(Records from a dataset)
·····

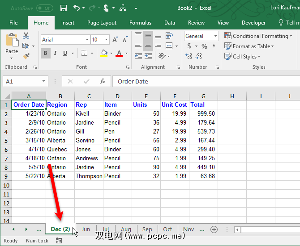
Task: Toggle the AutoSave switch
Action: tap(44, 8)
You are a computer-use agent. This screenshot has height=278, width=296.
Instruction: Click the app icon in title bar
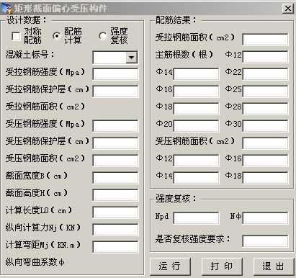[6, 9]
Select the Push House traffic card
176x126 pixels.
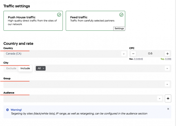tap(33, 21)
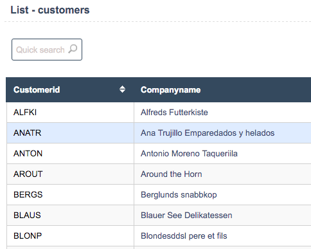Open Berglunds snabbkop company entry

tap(179, 195)
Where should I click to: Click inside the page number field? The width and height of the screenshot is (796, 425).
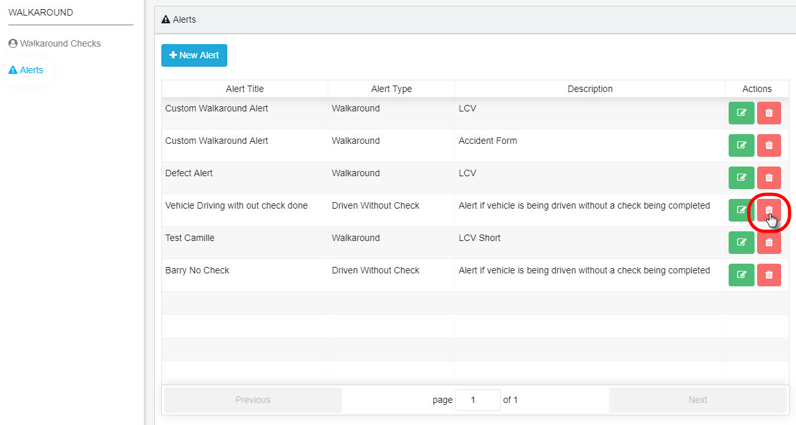[x=477, y=400]
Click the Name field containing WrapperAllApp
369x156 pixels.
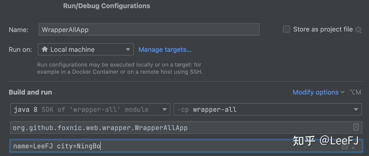[x=149, y=29]
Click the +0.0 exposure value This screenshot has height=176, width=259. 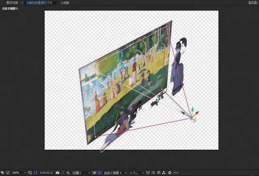click(x=176, y=173)
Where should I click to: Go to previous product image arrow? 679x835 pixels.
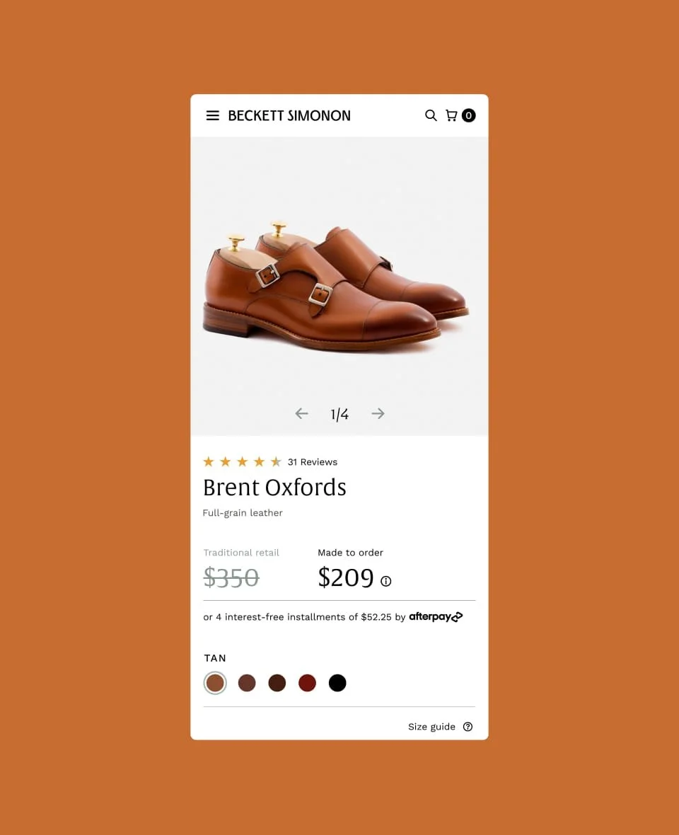point(302,413)
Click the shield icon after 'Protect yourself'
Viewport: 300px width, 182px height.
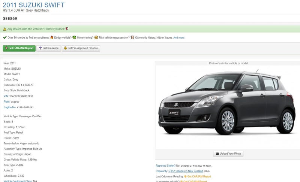pyautogui.click(x=67, y=29)
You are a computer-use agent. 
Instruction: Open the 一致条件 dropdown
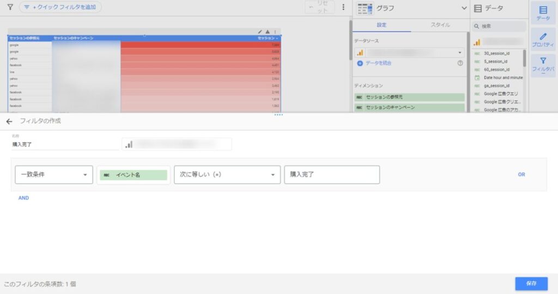coord(53,175)
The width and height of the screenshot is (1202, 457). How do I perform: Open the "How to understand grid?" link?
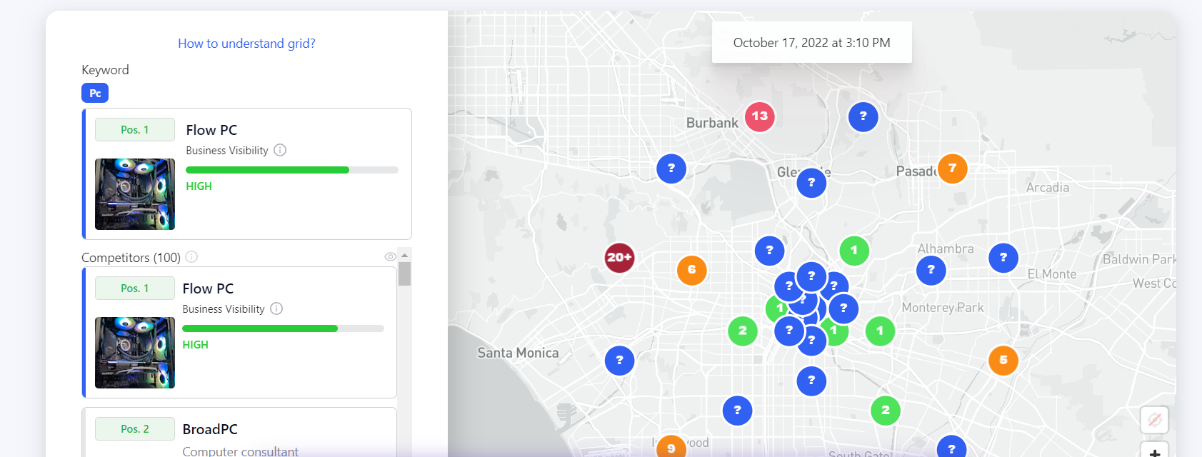coord(246,44)
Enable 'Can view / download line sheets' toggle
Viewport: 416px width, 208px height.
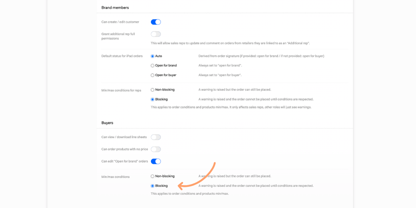pyautogui.click(x=156, y=137)
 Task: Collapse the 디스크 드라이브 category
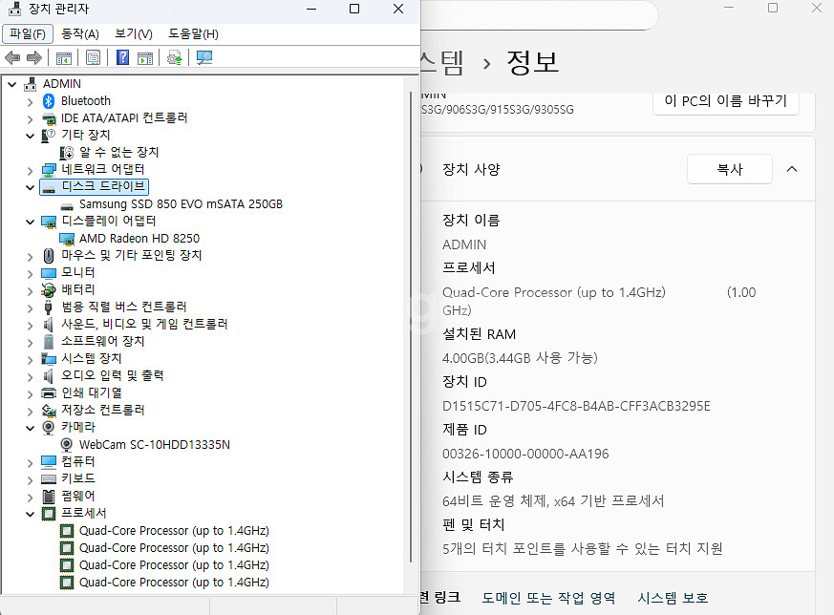click(x=30, y=186)
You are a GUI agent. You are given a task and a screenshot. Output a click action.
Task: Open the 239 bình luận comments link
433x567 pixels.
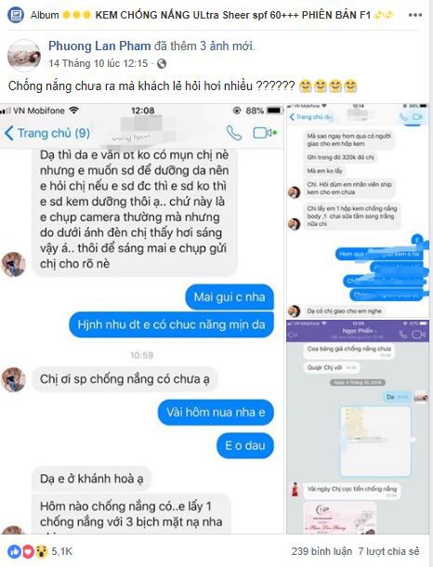tap(321, 551)
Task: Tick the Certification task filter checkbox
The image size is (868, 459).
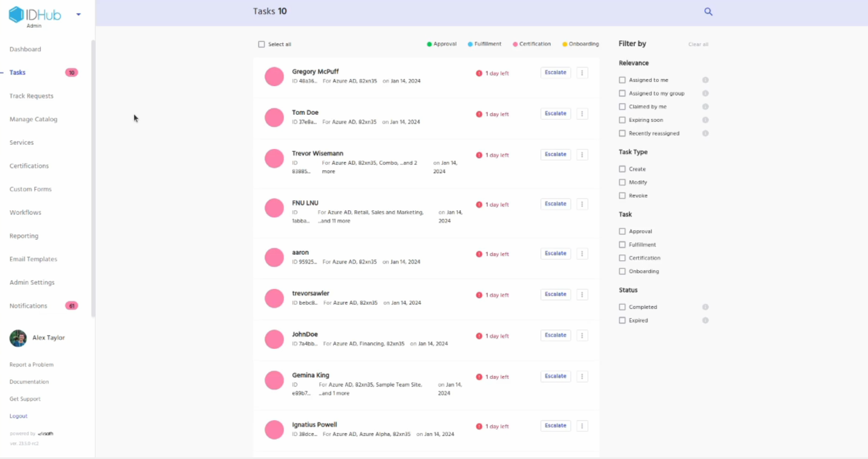Action: pyautogui.click(x=622, y=258)
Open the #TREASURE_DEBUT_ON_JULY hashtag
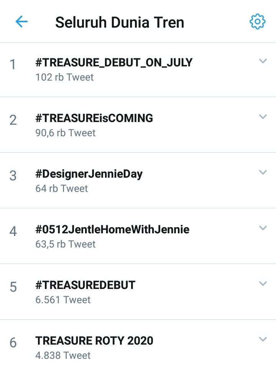The width and height of the screenshot is (276, 373). (113, 62)
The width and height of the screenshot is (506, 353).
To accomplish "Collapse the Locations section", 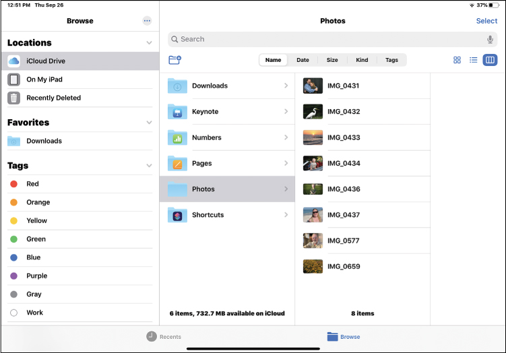I will click(x=149, y=43).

·····

EXERCISE BRIEF:
List the lines of the entries that include "agent".

REPLY TO THE TASK:
You are a computer-use agent. This screenshot has height=278, width=296.
You are a computer-use agent. 
You are a GUI agent. You are given a task and a screenshot. Output a click action.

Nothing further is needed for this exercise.